Find the recipe below. (And take courage: You can use any green-leafed onion in lieu of the vagabond field garlic.)
Photos by Marie Viljoen
Backstory: This golden flatbread, pillowy inside, crunchy at the edges, evolved in a rental apartment in Cape Town a few months ago, in that city’s early, chilly spring. Friends were coming to supper and butter chicken was on the menu, but I didn’t have the equipment (two wide cast iron pans) to make my usual naan to serve alongside the saucy main course. Another friend, though, had lent me a compact, lidded cast iron pot known in South Africa as a potjie (“poy-kee”) for cold-weather comfort cooking, and so a hybrid was born: a cross between butter and yogurt-enriched naan, and olive oil slicked focaccia (which I can probably make in my sleep). It went by the cumbersome name potjienaancaccia. Now, it is naancaccia, for anyone without a potjie but who does own a solid cast iron pan, and who loves the aroma and crackle of fresh-baked bread.
My favorite pan for baking this bread (as well as focaccia) is a 10 ¼-inch cast iron skillet by Lodge: $19.99
Once the dough is mixed, it rises once, is transferred to its baking dish where it rests before being dimpled, and then it rises again. The baking time in a hot oven is just 20 minutes.
Field Garlic Naancaccia
This richly satisfying bread is best eaten the same day it is baked. But it freezes and reheats very well, like most breads: to freeze, skip the butter-drench when it is done, and transfer the cooled naancaccia to the freezer, well-wrapped. Simply heat it (still frozen, and wrapped in foil) in a moderate oven for 20 minutes, before serving. It’s as good as new. Any green onions can stand in for field garlic: scallion greens, chives, onions, Chinese chives, three-cornered leeks (a pest on the West Coast, and native to southern Europe), or ramp and ramson leaves.
Field Garlic Butter
- 2 oz unsalted butter
- 3 Tablespoons field garlic (or chives, etc.)
Naancaccia
- 250 grams (2 cups) bread flour
- 1 teaspoon instant yeast
- 1 Tablespoon sugar
- ½ teaspoon salt
- ½ cup + 3 Tablespoons warm tap water
- 3 Tablespoons Greek yogurt
- 2 Tablespoons melted unsalted butter
- 1 large egg
- 2 Tablespoons very finely chopped field garlic
- ¼ extra virgin olive oil for pan
For the garlic butter: If making ahead, use the flat of a chef’s knife to mash up the butter with the finely-chopped field garlic. Plop onto a square of baking parchment and roll into a log shape. Chill until needed, then slice it to top the hot bread. Or: Add the field garlic to the melted butter just before drizzling it over the bread.
For the naancaccia: Combine the flour, yeast, sugar, and salt in a bowl.
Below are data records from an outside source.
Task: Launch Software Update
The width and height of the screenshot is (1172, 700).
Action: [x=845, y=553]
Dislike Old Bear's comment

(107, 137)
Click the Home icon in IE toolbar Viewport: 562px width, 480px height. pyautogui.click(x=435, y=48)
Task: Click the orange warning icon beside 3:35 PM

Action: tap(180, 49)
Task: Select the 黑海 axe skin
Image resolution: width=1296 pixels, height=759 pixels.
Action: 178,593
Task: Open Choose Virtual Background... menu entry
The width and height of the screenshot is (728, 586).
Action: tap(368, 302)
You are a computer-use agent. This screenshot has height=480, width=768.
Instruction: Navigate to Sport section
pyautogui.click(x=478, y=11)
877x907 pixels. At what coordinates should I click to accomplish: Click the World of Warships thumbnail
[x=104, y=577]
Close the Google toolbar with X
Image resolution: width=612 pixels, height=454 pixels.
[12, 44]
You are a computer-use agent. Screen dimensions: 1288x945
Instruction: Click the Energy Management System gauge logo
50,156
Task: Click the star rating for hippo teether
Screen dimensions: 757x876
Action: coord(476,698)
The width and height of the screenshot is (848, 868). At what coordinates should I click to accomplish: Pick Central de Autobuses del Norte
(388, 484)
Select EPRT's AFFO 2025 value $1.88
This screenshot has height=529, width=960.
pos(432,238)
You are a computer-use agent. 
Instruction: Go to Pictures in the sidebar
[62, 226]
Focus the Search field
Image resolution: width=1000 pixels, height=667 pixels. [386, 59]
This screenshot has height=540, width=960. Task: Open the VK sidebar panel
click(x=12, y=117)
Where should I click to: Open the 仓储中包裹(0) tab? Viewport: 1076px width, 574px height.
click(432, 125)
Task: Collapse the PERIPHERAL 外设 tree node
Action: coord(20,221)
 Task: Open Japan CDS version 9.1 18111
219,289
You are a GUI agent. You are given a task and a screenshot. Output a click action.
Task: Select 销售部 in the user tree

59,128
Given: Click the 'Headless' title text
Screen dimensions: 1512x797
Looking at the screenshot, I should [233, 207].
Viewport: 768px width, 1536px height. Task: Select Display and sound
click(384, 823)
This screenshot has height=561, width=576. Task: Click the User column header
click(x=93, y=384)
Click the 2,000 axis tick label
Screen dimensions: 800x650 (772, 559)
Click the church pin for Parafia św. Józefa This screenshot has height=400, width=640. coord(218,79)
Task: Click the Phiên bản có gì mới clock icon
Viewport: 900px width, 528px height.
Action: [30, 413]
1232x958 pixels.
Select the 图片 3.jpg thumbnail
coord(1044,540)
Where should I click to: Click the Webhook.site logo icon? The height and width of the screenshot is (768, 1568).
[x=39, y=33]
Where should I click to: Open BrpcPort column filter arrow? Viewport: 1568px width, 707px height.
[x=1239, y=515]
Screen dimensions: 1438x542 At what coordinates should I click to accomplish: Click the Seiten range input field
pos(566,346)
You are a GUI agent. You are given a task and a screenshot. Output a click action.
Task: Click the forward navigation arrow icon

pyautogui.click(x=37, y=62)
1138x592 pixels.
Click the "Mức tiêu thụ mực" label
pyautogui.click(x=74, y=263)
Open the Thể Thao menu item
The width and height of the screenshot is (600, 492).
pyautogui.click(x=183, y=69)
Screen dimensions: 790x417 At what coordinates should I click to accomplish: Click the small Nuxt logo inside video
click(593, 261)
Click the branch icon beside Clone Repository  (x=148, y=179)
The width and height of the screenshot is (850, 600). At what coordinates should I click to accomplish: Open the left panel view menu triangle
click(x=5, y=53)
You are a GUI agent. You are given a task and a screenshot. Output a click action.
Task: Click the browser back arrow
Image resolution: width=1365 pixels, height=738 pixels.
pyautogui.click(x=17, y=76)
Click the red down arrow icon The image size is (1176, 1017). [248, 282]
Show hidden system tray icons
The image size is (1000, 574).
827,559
In a small bowl combine the water, yogurt, melted butter, egg, and field garlic. Stir with a fork to combine. Add the wet ingredients to the dry and mix well. Cover and place in warm spot (I use a microwave with a bowl of just-boiled water in it to raise the temperature) until almost doubled in size and aerated, about 1 ½ to 1 ¾ hours.
Oil a 10-inch cast iron skillet or potjie with all the oil.
Stir the risen dough to deflate it. Transfer it to the oiled pan. Cover and allow it to rest for 20 minutes. Now oil your fingers well (dip them into the oil already in the pan) and dimple the dough all over, working it outwards towards the sides of the skillet. When it touches the sides all around, cover and allow to rise for about 50 minutes, until it looks pillowy.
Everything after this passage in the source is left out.